Sir

I am currently in the process of revising the Guidelines for Drug Trials in Migraine of The International Headache Society. While browsing the literature for information on the placebo response in migraine randomised clinical trials (RCTs), I read with interest the extensive meta-analysis on this subject published by Macedo et al. in the European Journal of Clinical Pharmacology [1]. There is, however, one fundamental misunderstanding in this article, namely, the definition of headache relief. These authors state that headache relief is a 50% reduction in pain [1]. The RCTs used the standard that all migraine sufferers should have moderate or severe headache pain before drug administration and that headache relief, as defined by Glaxo [2], was a decrease in headache pain from moderate (2) or severe (3) to none (0) or mild (1) at 1 h (subcutaneous sumatriptan) or 2 h (oral and intranasal triptans) post-drug administration. Therefore, successful headache relief could be assessed as 3–0, 3–1, 2–0, or 2–1.

The placebo response depends on many factors, such as study design, route of administration, and cultural elements (for example, Europe vs.
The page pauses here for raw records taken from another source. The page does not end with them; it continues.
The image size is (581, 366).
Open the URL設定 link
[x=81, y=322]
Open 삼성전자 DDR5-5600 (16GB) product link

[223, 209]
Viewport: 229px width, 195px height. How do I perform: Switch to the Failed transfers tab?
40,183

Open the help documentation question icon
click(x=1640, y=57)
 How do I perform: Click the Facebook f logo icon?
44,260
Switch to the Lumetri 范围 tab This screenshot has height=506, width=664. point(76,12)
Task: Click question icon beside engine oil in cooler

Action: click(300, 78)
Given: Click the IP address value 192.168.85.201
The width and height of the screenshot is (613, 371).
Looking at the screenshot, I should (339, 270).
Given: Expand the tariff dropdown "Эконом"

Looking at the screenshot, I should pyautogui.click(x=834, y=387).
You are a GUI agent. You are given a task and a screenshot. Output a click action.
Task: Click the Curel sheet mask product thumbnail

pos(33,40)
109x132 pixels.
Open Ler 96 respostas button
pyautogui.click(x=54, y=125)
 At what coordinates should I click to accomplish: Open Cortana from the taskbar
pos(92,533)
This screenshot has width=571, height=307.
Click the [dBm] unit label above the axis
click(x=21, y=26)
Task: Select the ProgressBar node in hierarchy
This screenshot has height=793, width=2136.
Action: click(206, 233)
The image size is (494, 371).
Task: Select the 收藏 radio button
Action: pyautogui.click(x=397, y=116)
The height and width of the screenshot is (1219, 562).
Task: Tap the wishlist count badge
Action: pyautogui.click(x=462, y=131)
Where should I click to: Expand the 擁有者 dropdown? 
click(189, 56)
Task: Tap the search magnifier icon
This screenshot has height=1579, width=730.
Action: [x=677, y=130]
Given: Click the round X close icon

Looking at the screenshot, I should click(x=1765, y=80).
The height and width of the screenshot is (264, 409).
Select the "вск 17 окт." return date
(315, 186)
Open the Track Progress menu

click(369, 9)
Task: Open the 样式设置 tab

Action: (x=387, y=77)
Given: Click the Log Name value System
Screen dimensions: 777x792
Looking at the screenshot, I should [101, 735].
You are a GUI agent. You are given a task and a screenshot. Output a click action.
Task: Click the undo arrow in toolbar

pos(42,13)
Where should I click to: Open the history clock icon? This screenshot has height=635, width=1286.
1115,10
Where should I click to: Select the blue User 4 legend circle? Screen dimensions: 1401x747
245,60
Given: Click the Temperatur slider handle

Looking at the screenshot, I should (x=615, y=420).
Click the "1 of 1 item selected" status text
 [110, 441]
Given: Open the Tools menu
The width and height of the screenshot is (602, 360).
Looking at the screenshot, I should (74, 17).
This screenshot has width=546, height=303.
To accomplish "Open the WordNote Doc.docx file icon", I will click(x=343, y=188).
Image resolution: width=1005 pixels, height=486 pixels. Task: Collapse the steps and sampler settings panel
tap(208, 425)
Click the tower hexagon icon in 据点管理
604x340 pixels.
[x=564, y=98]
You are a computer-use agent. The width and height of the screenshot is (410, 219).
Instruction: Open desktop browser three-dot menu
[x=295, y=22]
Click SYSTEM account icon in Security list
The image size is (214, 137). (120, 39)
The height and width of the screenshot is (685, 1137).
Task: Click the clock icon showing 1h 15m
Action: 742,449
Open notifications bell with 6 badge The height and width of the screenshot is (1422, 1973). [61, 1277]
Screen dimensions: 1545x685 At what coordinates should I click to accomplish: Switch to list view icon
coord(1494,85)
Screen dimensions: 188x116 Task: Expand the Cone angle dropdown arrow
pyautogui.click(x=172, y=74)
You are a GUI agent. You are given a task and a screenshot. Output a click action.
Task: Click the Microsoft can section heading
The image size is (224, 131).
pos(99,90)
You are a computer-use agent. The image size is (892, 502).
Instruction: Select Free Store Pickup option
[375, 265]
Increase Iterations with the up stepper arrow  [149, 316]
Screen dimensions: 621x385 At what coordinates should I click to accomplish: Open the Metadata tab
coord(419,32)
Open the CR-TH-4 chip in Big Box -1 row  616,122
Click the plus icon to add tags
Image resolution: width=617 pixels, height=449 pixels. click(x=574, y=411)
North America [1]. In addition, an important determinant factor could also be whether the patients are treated as in-patients in headache clinics or whether they self-administer at home. In one crossover RCT in which a subcutaneous autoinjector with sumatriptan 6 mg was used to treat migraine, patients were recruited from general practice and treated migraine attacks at home. Headache relief was 61 and 6% at 60 min after the administration of the active drug and placebo, respectively [3]. The therapeutic gain (TG) was 55% (95% confidence interval 44–65%). Thus, the result obtained with the placebo was extremely low, but the TG was similar to the TG of 49 [1] and 51% [4] reported in meta-analyses.

Finally, there is an increasing tendency to use pain free at 2 h as the primary efficacy measure in RCTs on acute treatment migraine [5], and pain free is what the migraine patients want to be [6].